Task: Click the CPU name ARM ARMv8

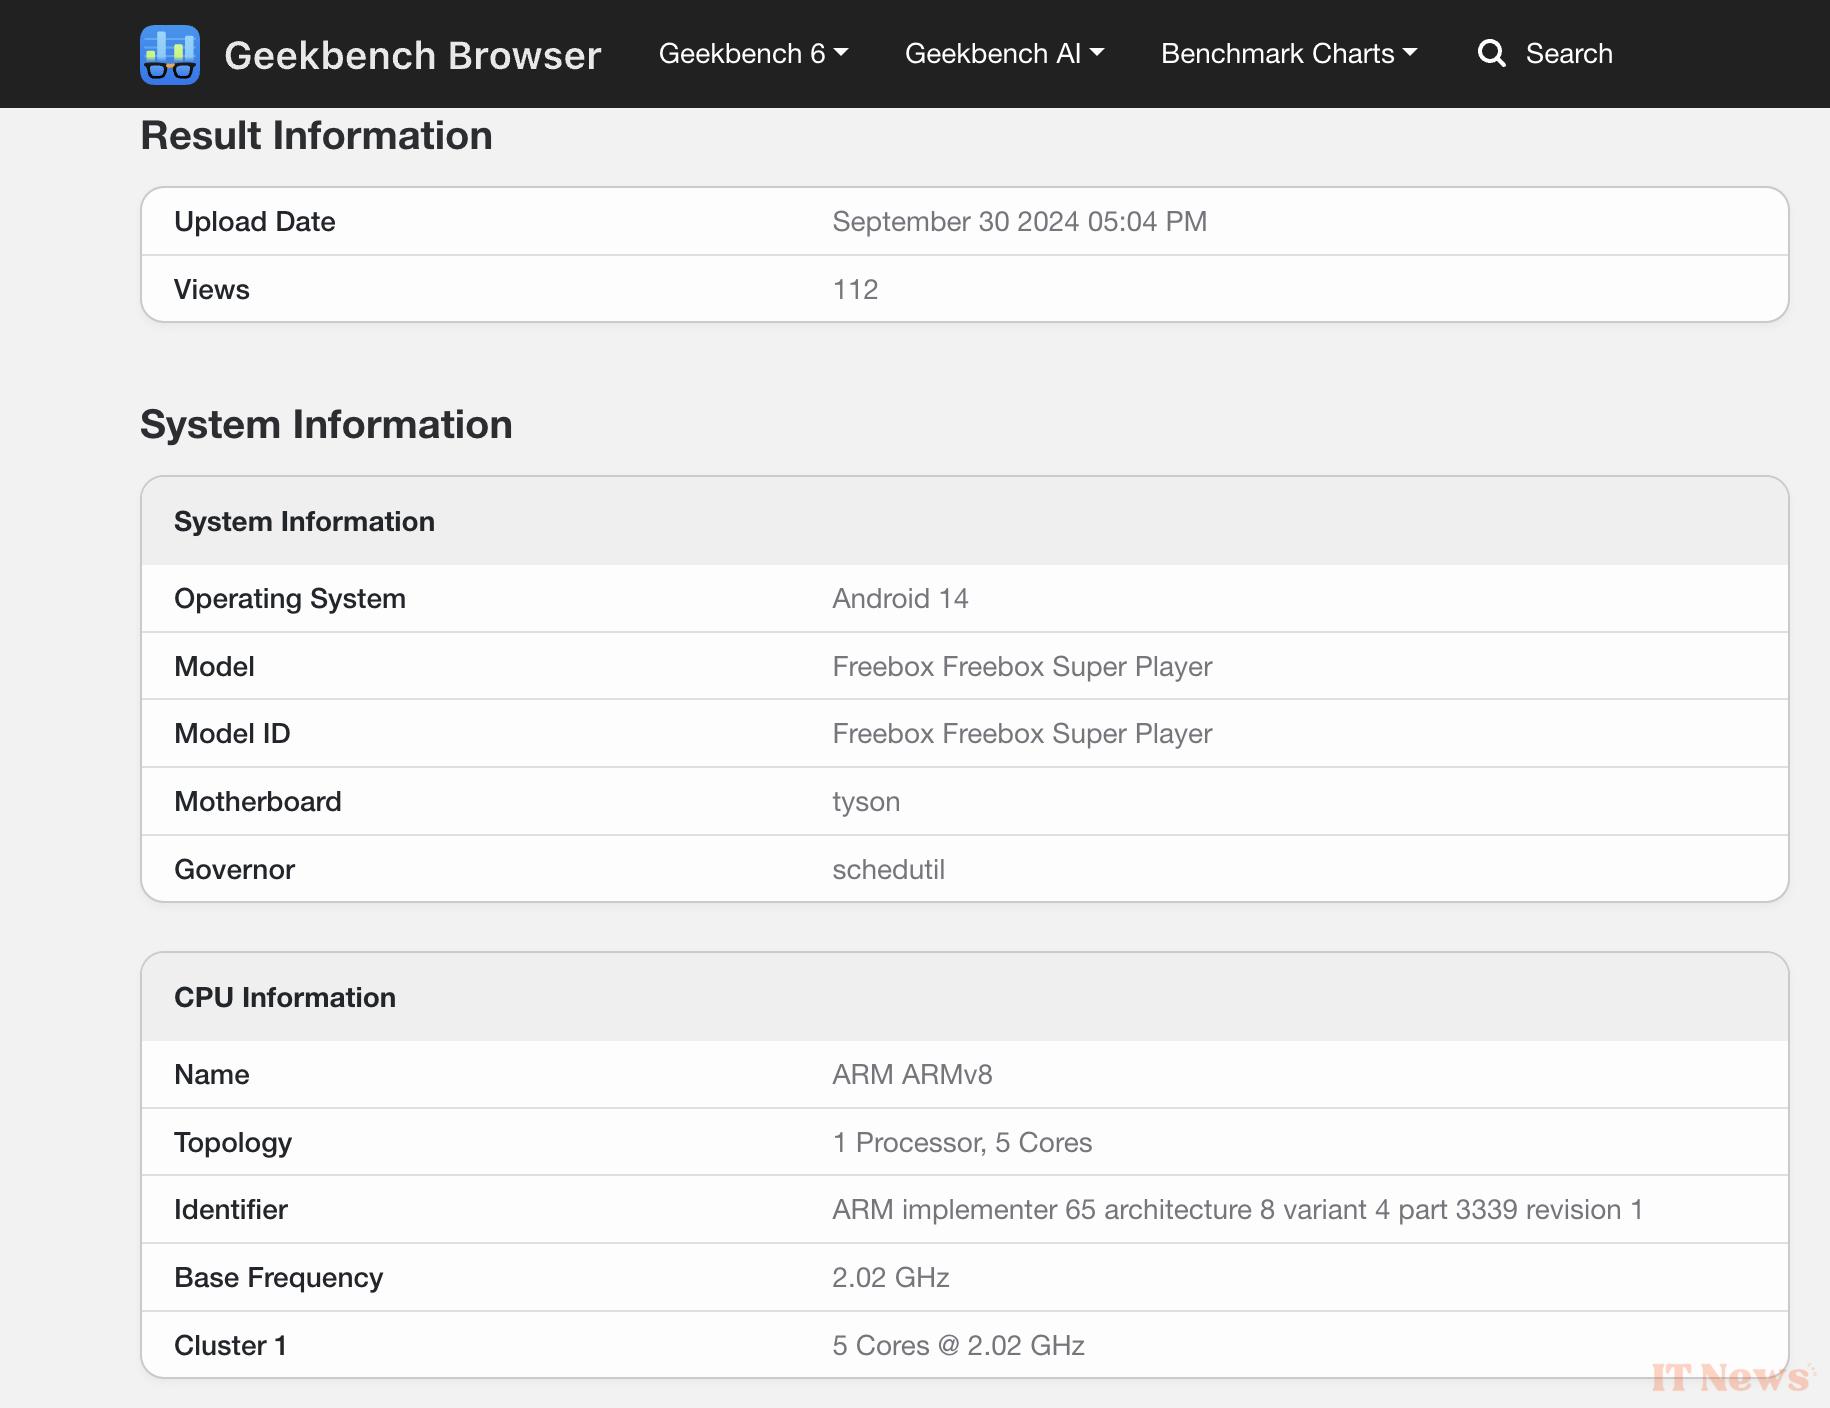Action: (912, 1075)
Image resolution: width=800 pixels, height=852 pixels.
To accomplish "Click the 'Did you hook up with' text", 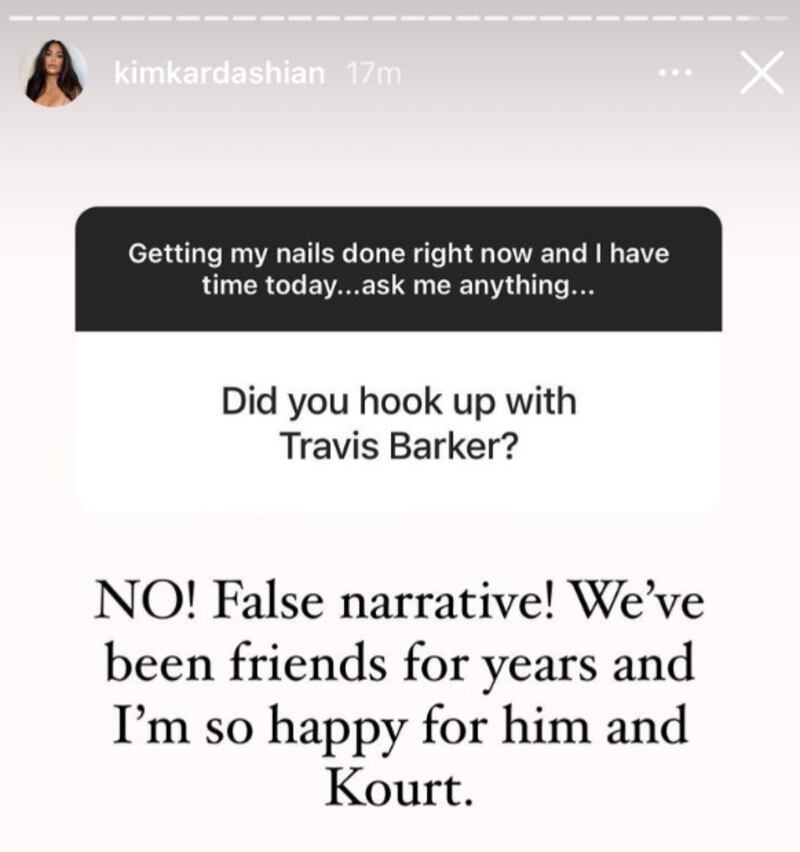I will click(398, 402).
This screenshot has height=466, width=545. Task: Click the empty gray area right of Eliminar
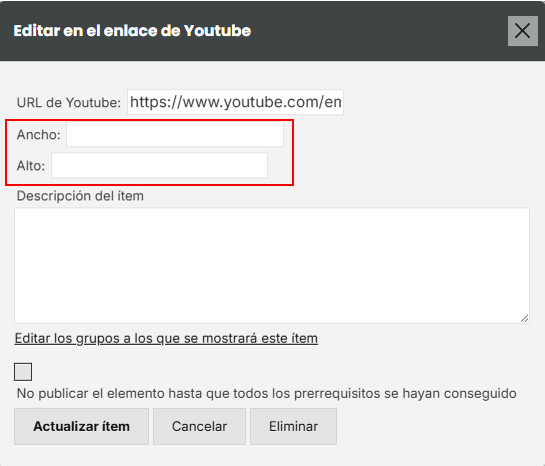pos(438,426)
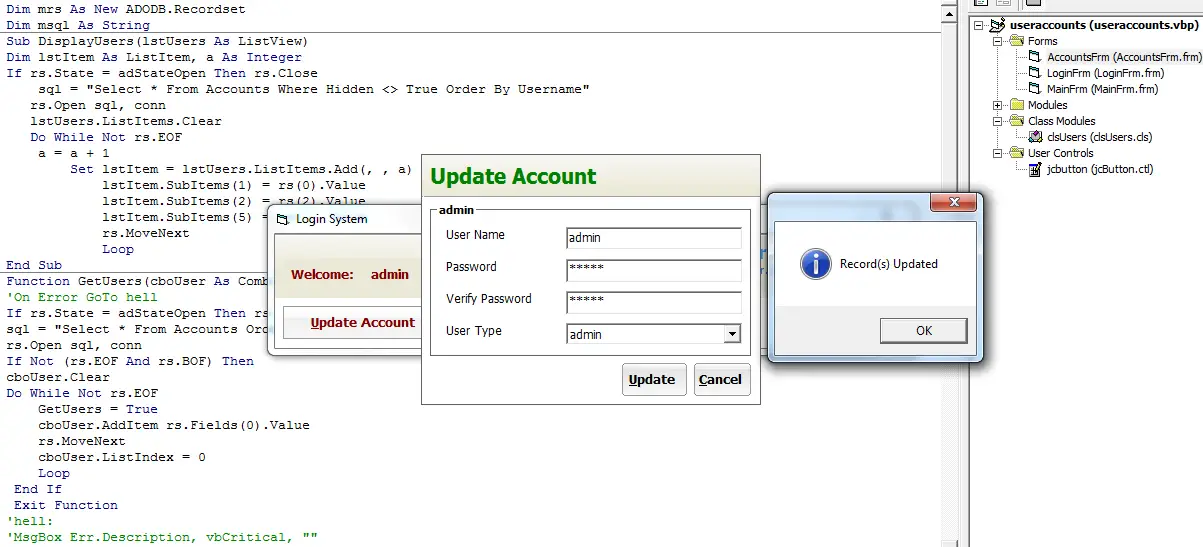The image size is (1203, 547).
Task: Select the jcbutton user control icon
Action: pos(1035,169)
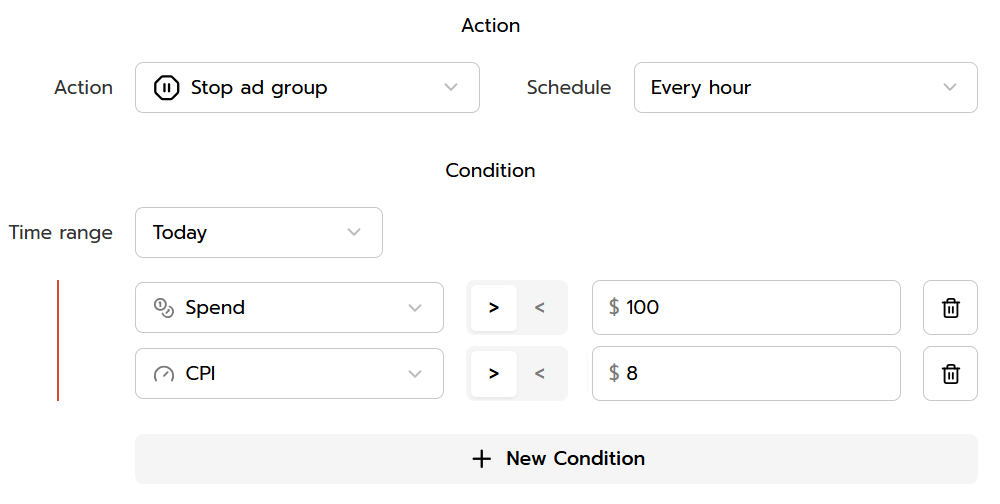Click the Spend amount field showing 100
This screenshot has height=504, width=1000.
tap(746, 307)
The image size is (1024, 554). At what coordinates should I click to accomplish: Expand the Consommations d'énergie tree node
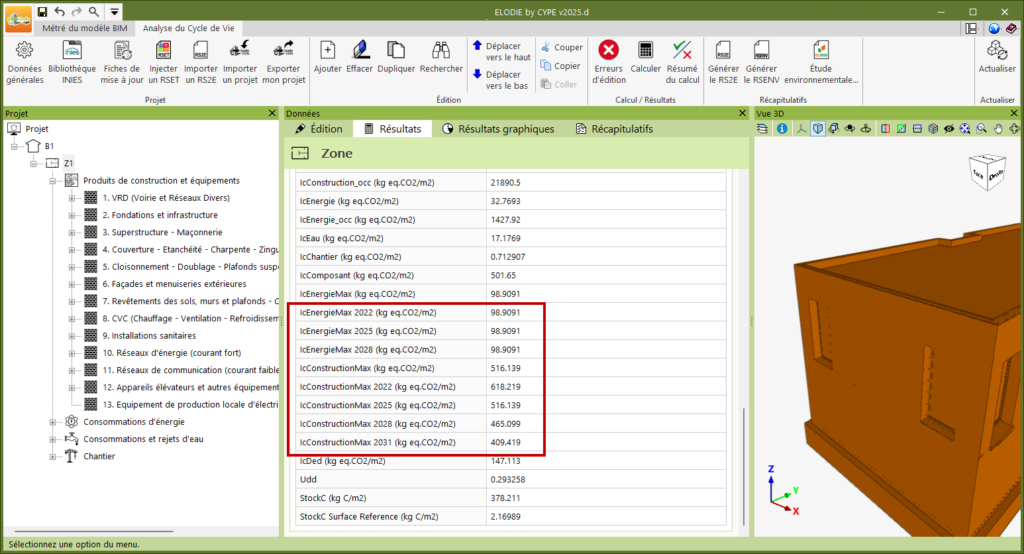[52, 422]
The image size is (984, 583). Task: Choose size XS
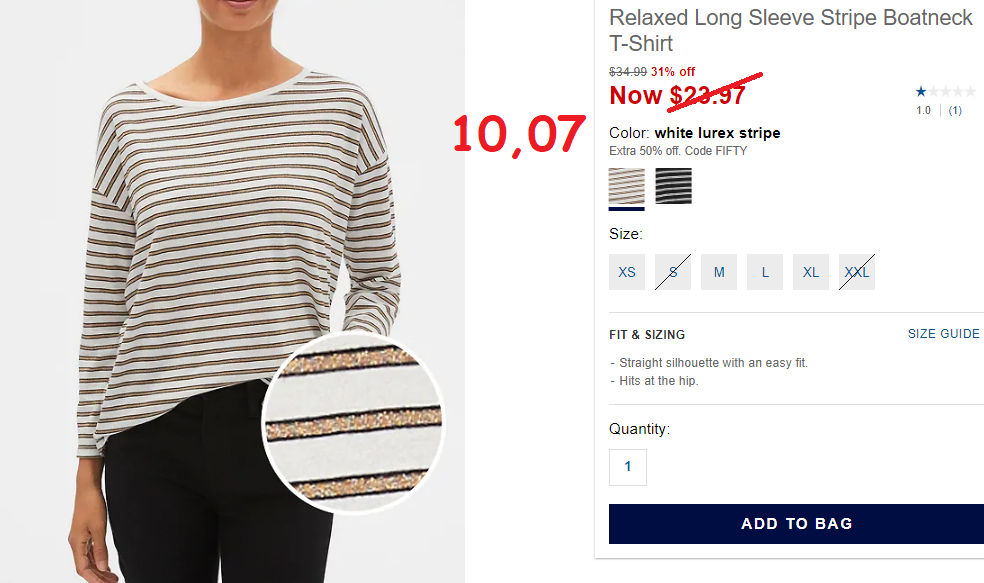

= = =

Please give again, word for word, the lines from the one containing "This screenshot has height=466, width=545." through the last line of the listing above, inclusive, and leave out pictures.

- EXERCISE RESPONSE -
This screenshot has height=466, width=545. Task: Click the empty gray area right of Eliminar
pos(438,426)
The image size is (1203, 547).
Task: Select the jcbutton user control icon
Action: pos(1035,169)
Click the Spend amount field showing 100
This screenshot has height=504, width=1000.
tap(746, 307)
The image size is (1024, 554). At what coordinates should I click to accomplish: Expand the Consommations d'énergie tree node
[52, 422]
The image size is (984, 583). Task: Choose size XS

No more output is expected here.